§ **WRITTEN REQUEST**:
Pick out and copy each line of the items below that contains the word "icon".

§ **DATASET RECORDS**:

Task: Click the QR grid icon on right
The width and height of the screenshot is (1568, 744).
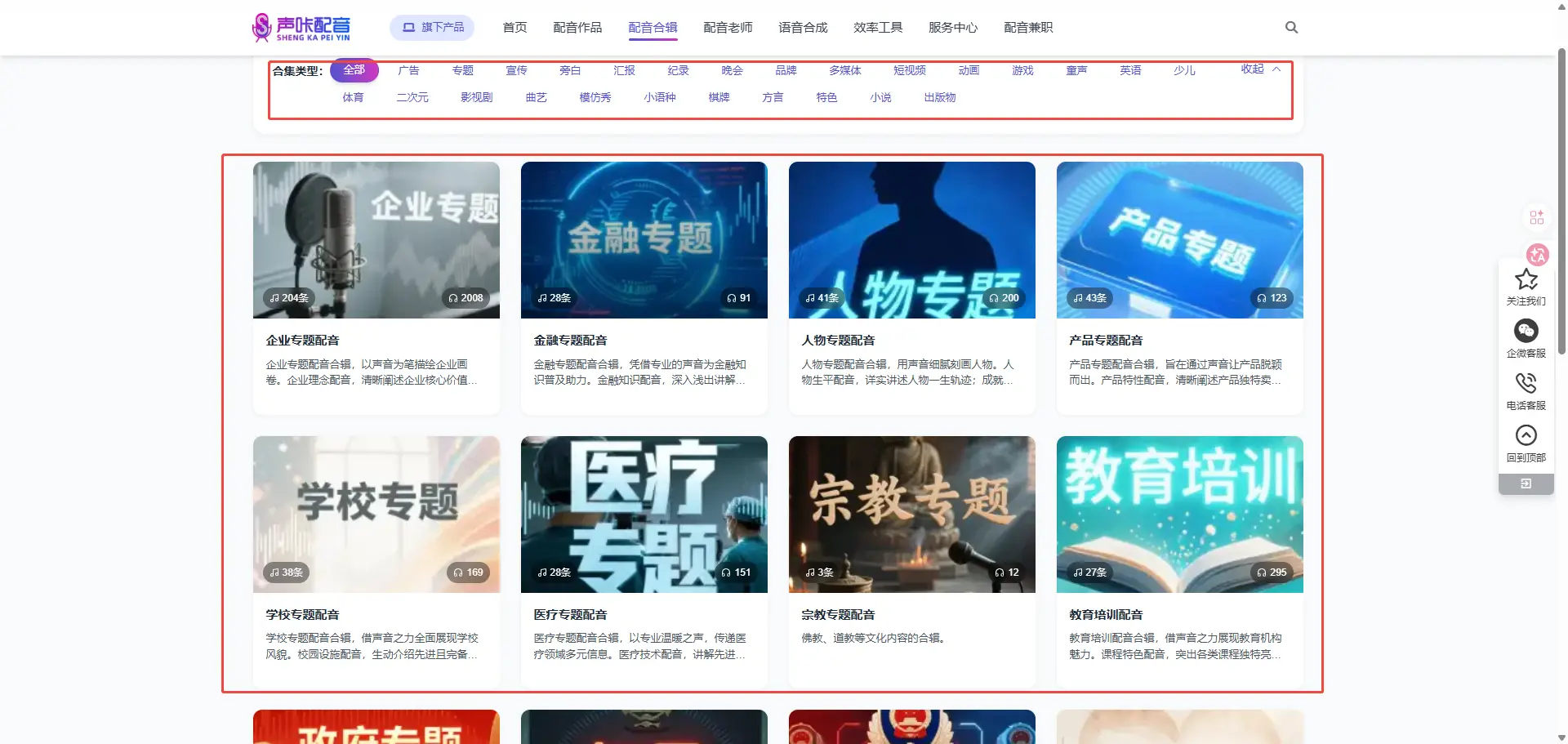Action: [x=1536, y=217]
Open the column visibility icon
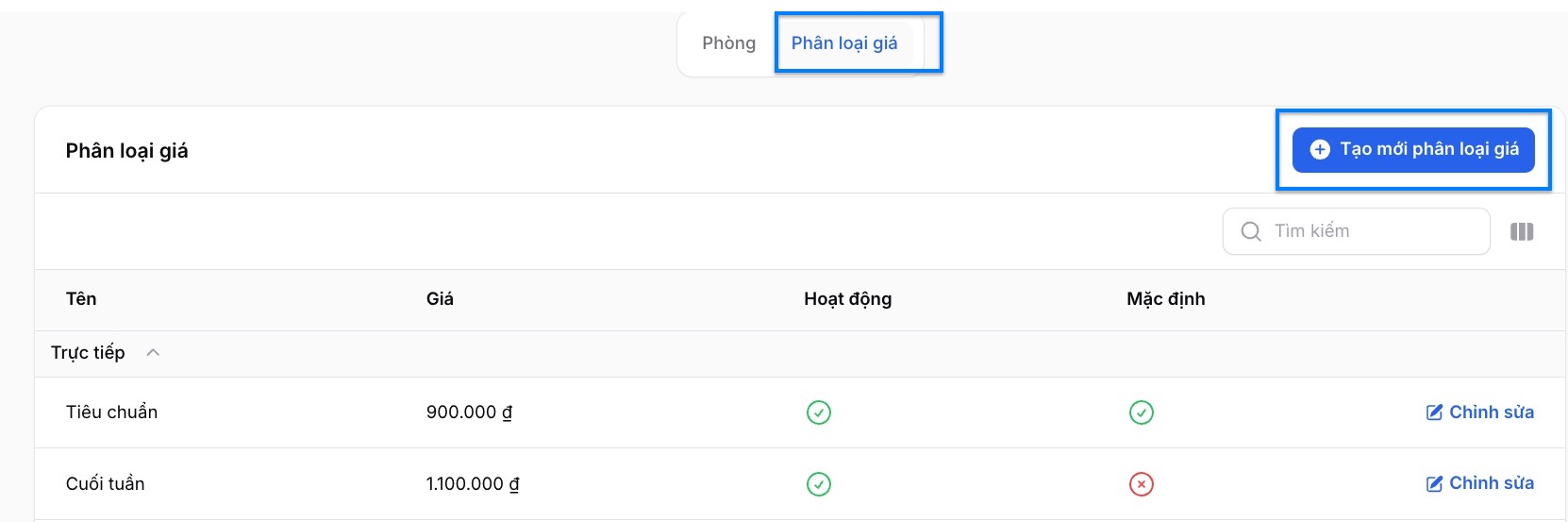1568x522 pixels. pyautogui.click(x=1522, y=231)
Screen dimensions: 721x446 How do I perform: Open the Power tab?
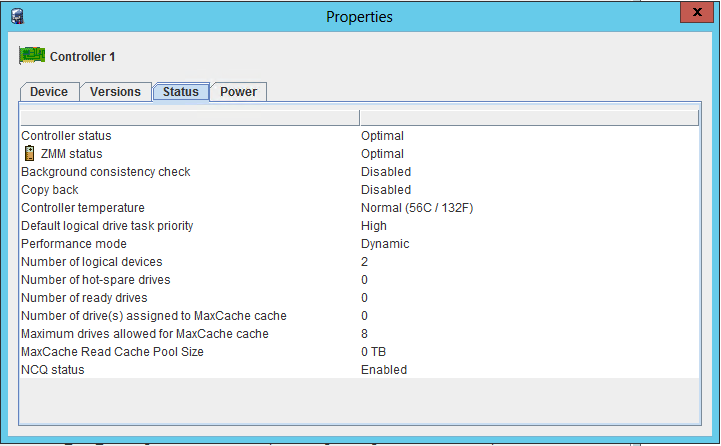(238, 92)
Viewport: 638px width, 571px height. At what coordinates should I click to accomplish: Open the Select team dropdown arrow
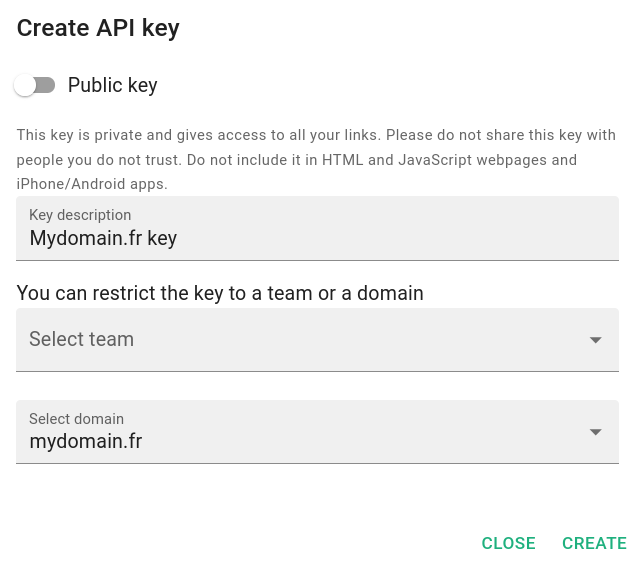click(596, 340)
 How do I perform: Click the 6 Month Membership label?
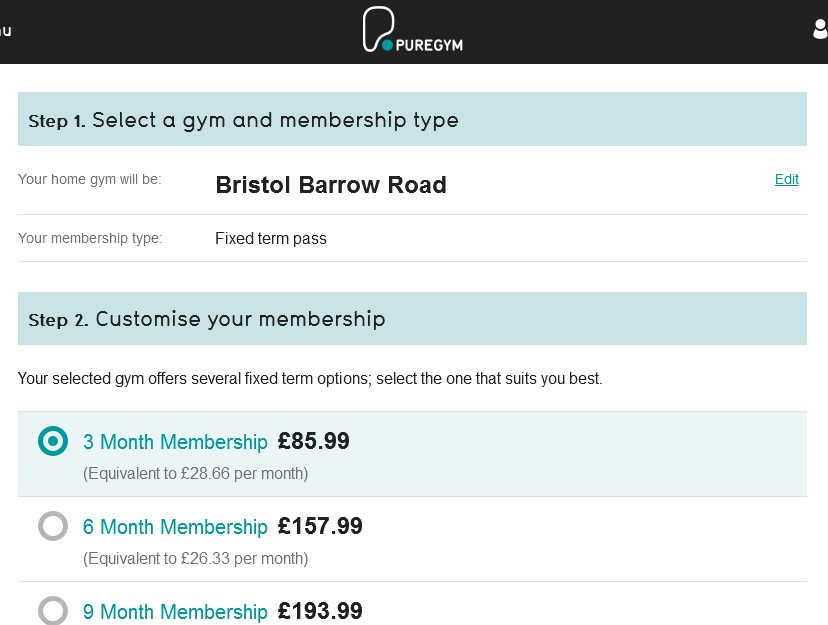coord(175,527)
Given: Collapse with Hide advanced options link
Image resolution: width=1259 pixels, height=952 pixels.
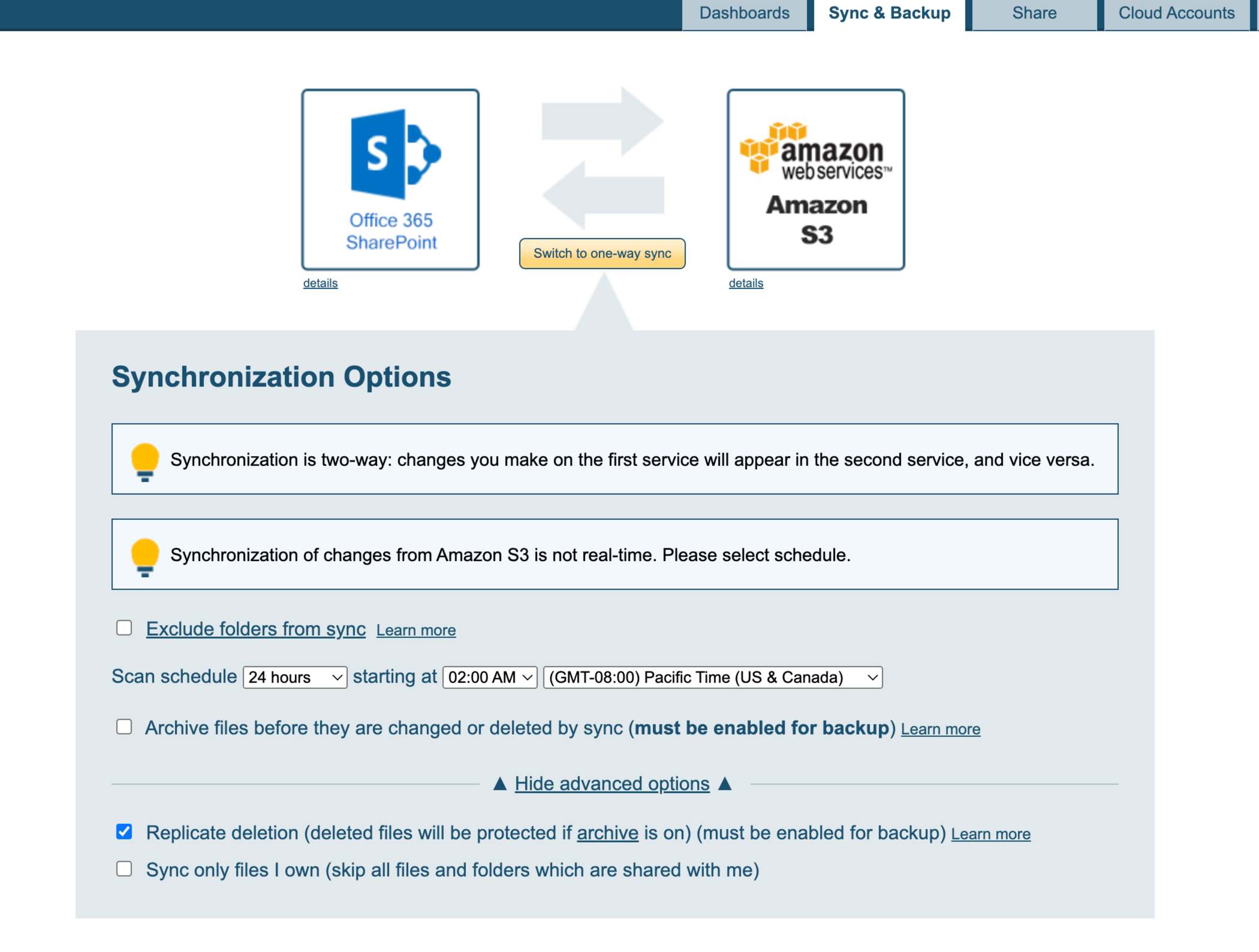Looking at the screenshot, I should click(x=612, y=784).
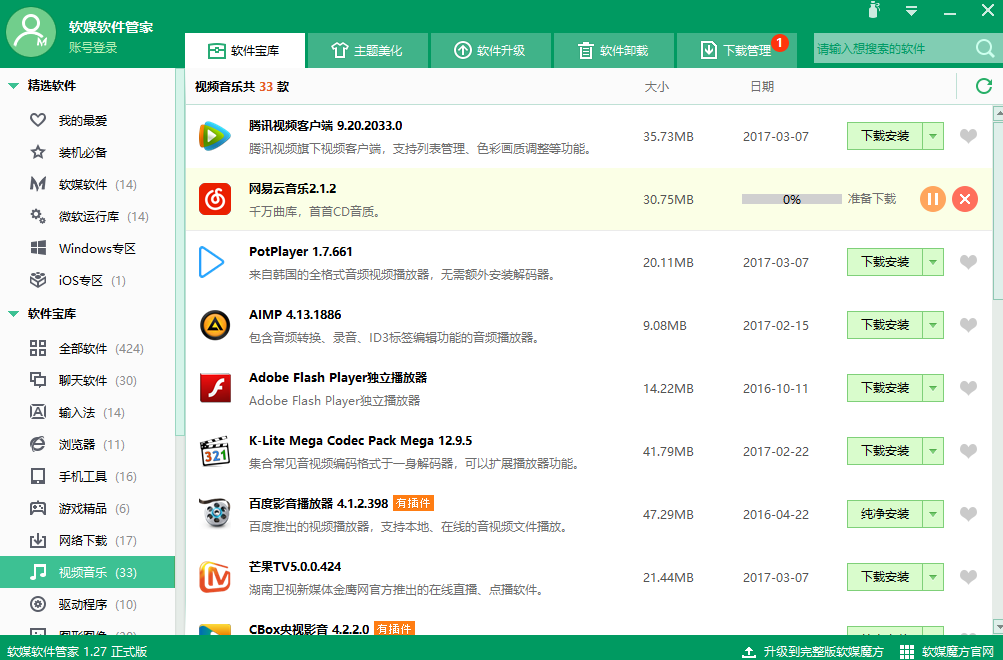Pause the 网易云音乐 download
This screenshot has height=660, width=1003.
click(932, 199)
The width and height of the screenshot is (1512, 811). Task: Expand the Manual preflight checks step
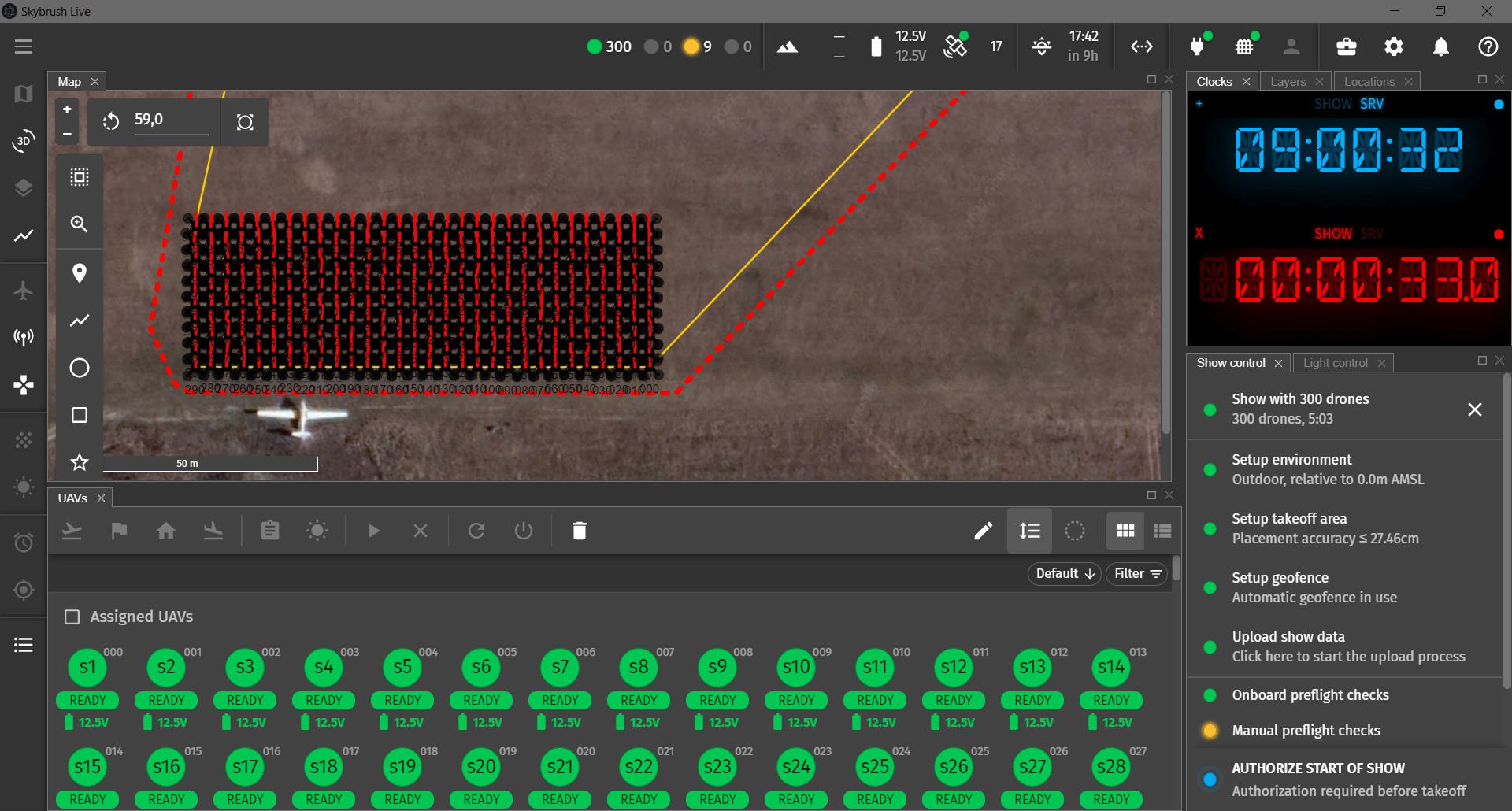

§ **PROBLEM SOLUTION**:
Task: Click the QR grid icon on right
Open the column visibility icon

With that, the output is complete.